Google has been one of the star performers of the Nasdaq this year, rising from a low of $556 in June to an all time high of $774 this month. Yesterday, the shares dropped 10% at one point after the accidental release of disappointing earnings by a printing company meant that investors were scrambling to catch up with events . The earnings release was expected to come after the market close.
The premature release of Google’s balance sheet and results, alongside an incomplete press statement that was marked as “pending Larry quote”, appeared on the SEC website around midday New York time.
After a two hour suspension in trading, the shares the shares recovered partially to end the regular session down 8% at $695 and moved up to $702 in after hours trading.
The company delivered a third quarter profit of $2.18 billion, or $6.53 a share, compared with a profit of $2.73 billion, or $8.33 a share, for the year-earlier period. Adjusted earnings were $9.03 a share, compared with expectations of $10.63 a share, on revenue of $11.39 billion as average cost per click for its ads fell 15% year on year versus expectations of 11%. Consolidated revenues grew 45 per cent to $14.1bn for the quarter.
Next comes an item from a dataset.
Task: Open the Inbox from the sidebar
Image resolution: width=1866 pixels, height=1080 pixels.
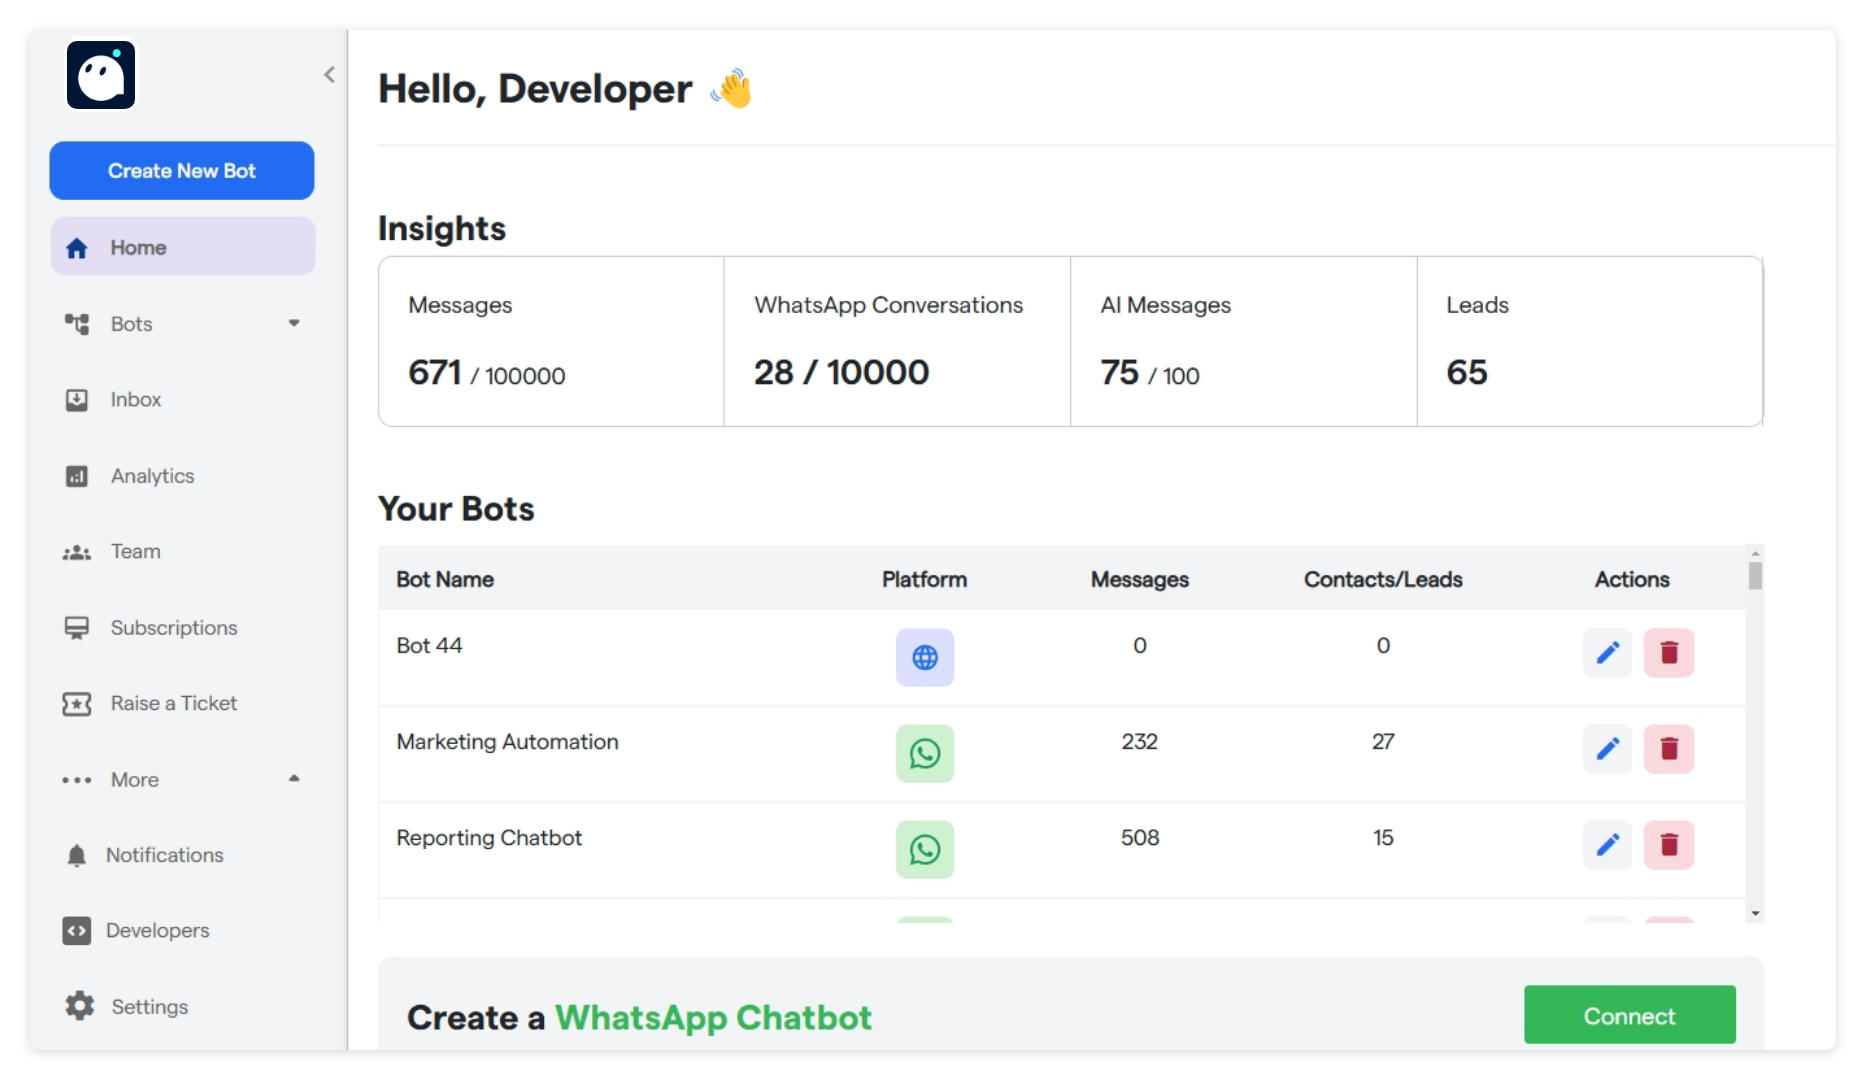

Its newly acquired mobile arm, Motorola Mobility produced a $527 million operating loss for the quarter after amortisation expenses of $317 million.
The poor earnings for the third quarter come after a similar sell off after the first quarter results. The volatile earnings picture from this tech giant look likely to persist as its $12.5 billion acquisition of Motorola continues to be scrutinised by wary investors. The mishap with the earnings release was unfortunate for CEO Larry Page, but the 15% drop in ad pricing is of greater concern and points to further downward pressure on the share price after the upward move since the summer.